Being a data scientist has been one of the ‘best jobs in America’ for several years now. It regularly outranks roles like software engineer and product manager, not just because it is more interesting and, according to Tom Davenport, sexier, but because of the insatiable demand for data scientists. Glassdoor reports that job postings for data scientists have grown 480%, and it is no exaggeration that every fast growing organization needs more data scientists. They are the crucial ingredient for turning raw data into innovative new products and services, and data-driven business transformation.
So, how can organizations scale their data science capabilities in the face of such scarcity? The answer is inclusivity.
‘Normal’ Data Scientists Do Not Exist
The notion of a “normal” data scientist is a myth. Today’s data scientists come from all walks of life with a variety of skills, experience, and training. Their backgrounds range from computer science and applied physics to bioinformatics and beyond. Some come from non-quantitative backgrounds and have become data scientists by dint of experience and training programs. Between them, this ragtag bunch have perhaps the widest variety of skills, tools, methods, and methodologies of any group ever lumped together as a profession.
What may look like a flaw, is actually a strength because there is no such thing as a “normal” data science project, either. Whereas one project may involve a deep learning-based computer vision model, another may end up using traditional rules-based text analytics. No data scientist, irrespective of background, will come trained in both methods, let alone the large and growing universe of data science techniques.
Further, every data scientist will be regularly called upon to apply skills from a range of other disciplines. And these benefits are on top of the regular innovation, creativity, and decision-making improvements that the melding of these diverse perspectives brings about. However, to scale data science teams and access these benefits, organizations need to overhaul the way they recruit and support their data scientists.
People, Process and Technology Strategies
Every organization that wants to scale their data science capabilities needs to embrace this diversity of data scientists because there simply are not enough of them with a given profile to hire them exclusively. However, most organizations persistently work against their own interests. They attempt to over-standardize data science job descriptions and career paths and seek to limit data scientists to a narrow set of tools. All these actions limit the organization’s ability to scale.
Instead, organizations need to plan for and establish a workplace that is inclusive of all data scientists. To do so, they must tackle the people, process, and technology aspects of data science diversity:
- People: Recruit diverse profiles. Recruiters and hiring managers need to explicitly seek candidates from a range of different academic backgrounds, experiences, and skills. Rather than a one-size-fits-all profile they should create a range of profiles, ideally aligned to your different types of current and future projects. Recruit individuals based on their transferable skills and their demonstrated ability to learn and apply relevant methods as witnessed by their past accomplishments. Above all, resist the temptation to screen candidates based on keywords linked to specific degrees, tools, programming languages, and frameworks.

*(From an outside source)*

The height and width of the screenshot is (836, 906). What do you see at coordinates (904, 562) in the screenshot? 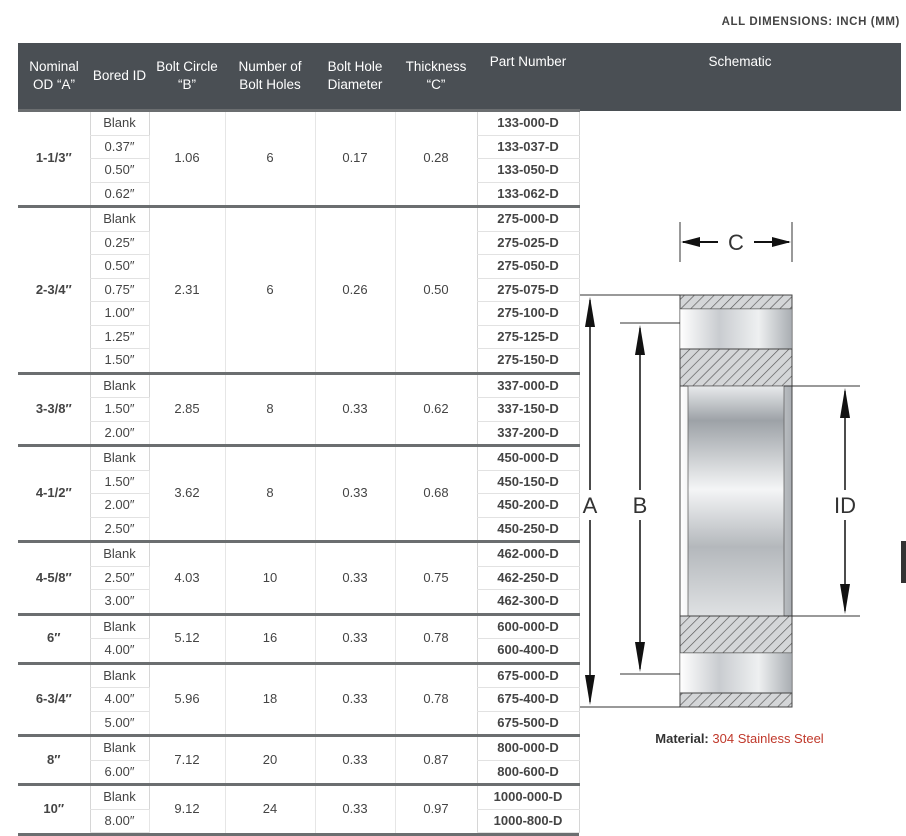
I see `scrollbar-thumb` at bounding box center [904, 562].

- Process: Encourage a diverse community. Once you’ve recruited a diverse team, you need to nurture it. It is all too easy to create a narrow data science career track with a set list of competencies at each rung. The result is unhappy data scientists, low productivity, and turnover. Instead, create individualized career paths with a high degree of flexibility. Cultivate a sense of belonging by establishing formal and informal channels for collaboration within and across data science teams.
- Technology: Empower them with a diverse toolkit. Every data scientist comes with tools that they have spent years developing expertise in. Yes, every good data scientist wants to learn new ones, but there is no faster way to frustrate a data scientist, and reduce their productivity, than by preventing them from using the tools that they know and the tools that are most suited to the project. You do not need to standardize tools to drive collaboration and productivity. The best data science platforms today enable you to use all the mainstream data science IDEs, languages, packages, distributed compute frameworks and hardware whether they are open source or proprietary. In addition, these same platforms enable data scientists to collaborate and share results, code, model artifacts, etc. irrespective of the tools they were created with. And they provide the governance, security, and shared access to infrastructure to boot.
Data science-driven companies reap benefits across the board -- in increased revenue, operational efficiency, and innovation, but in order to achieve this, businesses need talent to make sense of their data and build models to power new applications and streamline processes throughout the organization. With so many companies competing for data science talent, taking an inclusive strategy to data science isn't just good for business -- and more ethical -- it is a necessity. Data is not the strategic resource of the 21st century, data scientists are.